Nighy concedes he is probably most famous for the 2003 film Love, Actually.

"Obviously [Love, Actually] been a huge thing in my life. I knew when we were making it, because it was a Richard Curtis movie, because the script was very, very good and there were lots of big fat jokes in it and it was romantic, I figured it would get a lot of attention. But I don't think anyone was prepared for the way that, in the last 14 years, it's entered the language and the way that people use it for various purposes, largely to cheer themselves up. There are Love, Actually parties... In England you have the Queen's speech at Christmas then you have Love, Actually."

Gemma Arterton and Bill Nighy in a scene from 'Their Finest'

Gemma Arterton and Bill Nighy in a scene from 'Their Finest' Photo: Lionsgate Films

Nighy says he still takes a "general negative approach" to a new acting job.

"What I have instead of a method – I sort of joke, but it's not actually a joke – is I invent a hostile parallel universe where I'm just about to get fired.

"I have a tendency to project doom."

Performing on the opening night of a play is "the hardest thing I ever do", but it can also be a joyous experience, he says.

"It's such a reckless thing to do and if it comes off it's kind of heaven. It's sort of one fo the greatest things that can ever happen because you've done something really tough. You've gambled in a big way and it's come off. The relief of that is the closest I've got to being uncomplicatedly happy."

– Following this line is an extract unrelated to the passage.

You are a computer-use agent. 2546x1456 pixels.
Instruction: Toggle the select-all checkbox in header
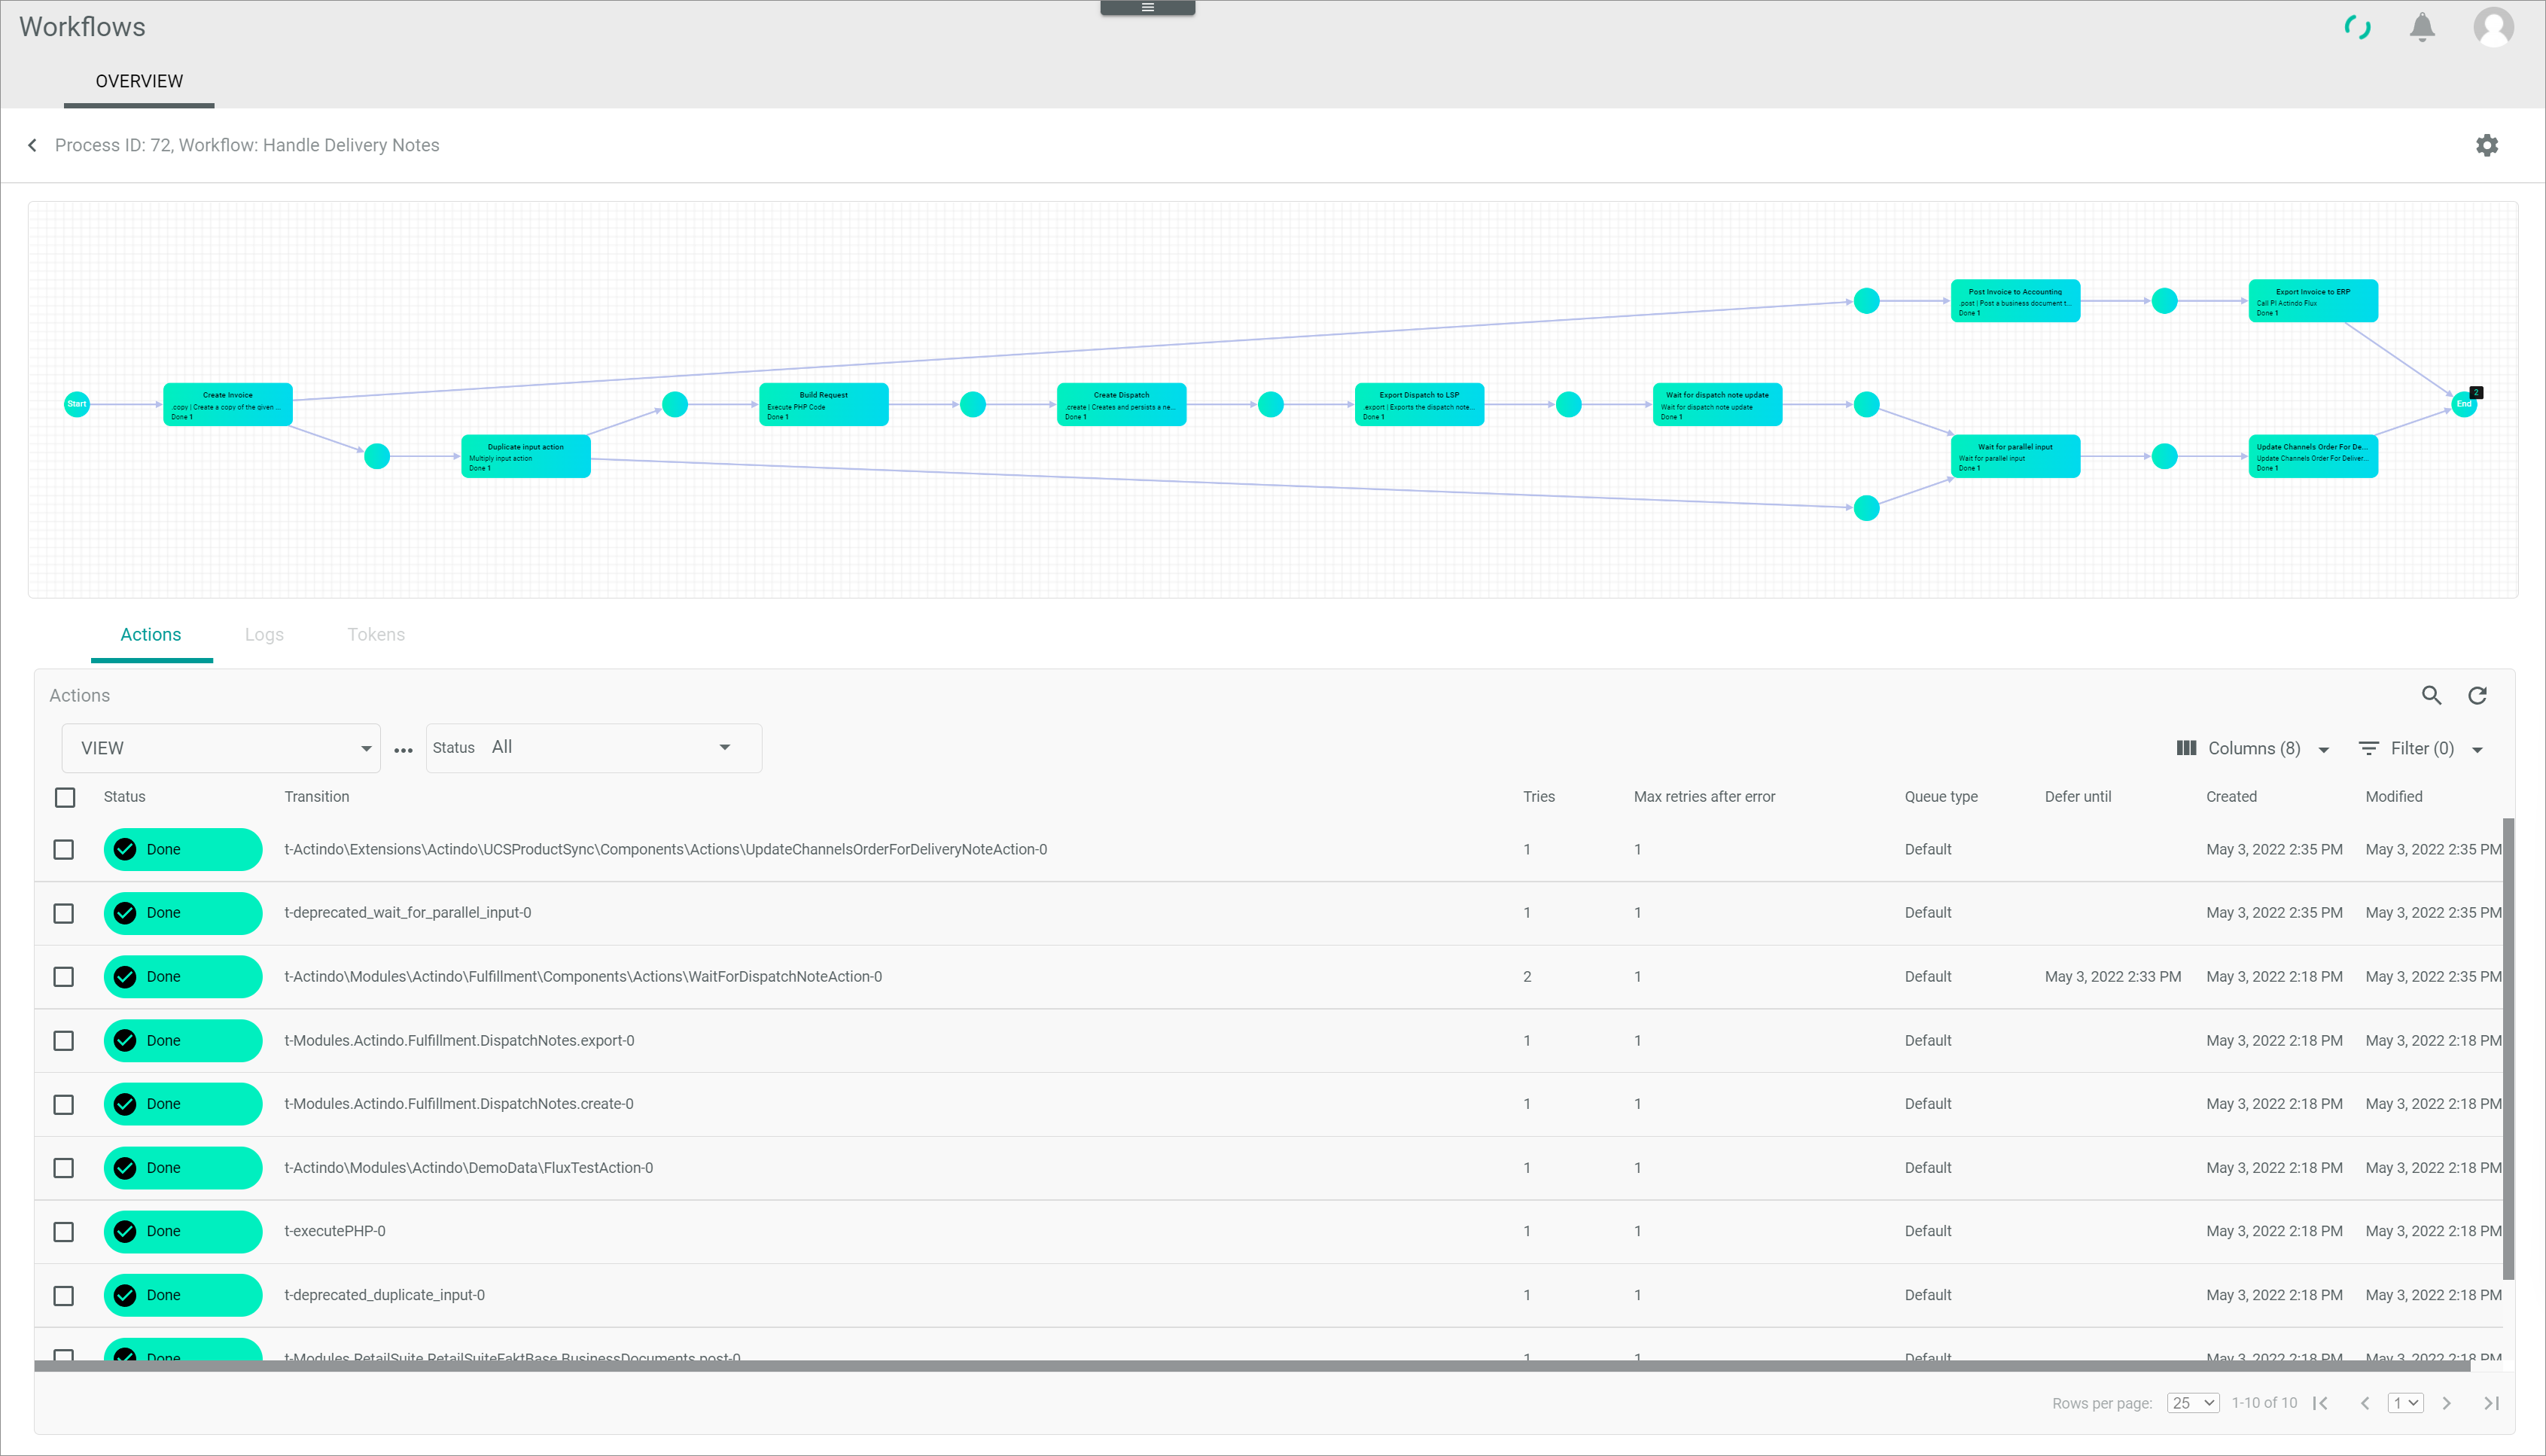point(65,797)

Nighy's passion for a certain colourful button-shaped chocolate played a role in his relief after the opening of The Vertical Hour on Broadway, he says.

"I came out of the M&M shop, and I had a driver at the time from Colombia, Andrew, he was a sweet man. And he had Barry White on the radio. Previously, I'd had no relationship with Barry White. Somewhere between the M&M shop and the car, I realised that I'd opened the play and it was okay … and I came out of this trance of being continuously alarmed. The combination of Barry and Andrew and these M&Ms... I said to Andrew 'Turn that up' and I said 'Let's go to Brooklyn for dessert', 'cause I had a real sugar thing at the time. He put the wheel between his legs so he could sort of steer with his knees - and we both had our arms raised, waving our arms to 'Never Gonna Give You Up' by Barry White. I knew the minute I took my arms down it would stop, but while my arms were in the air I was uncomplicatedly happy."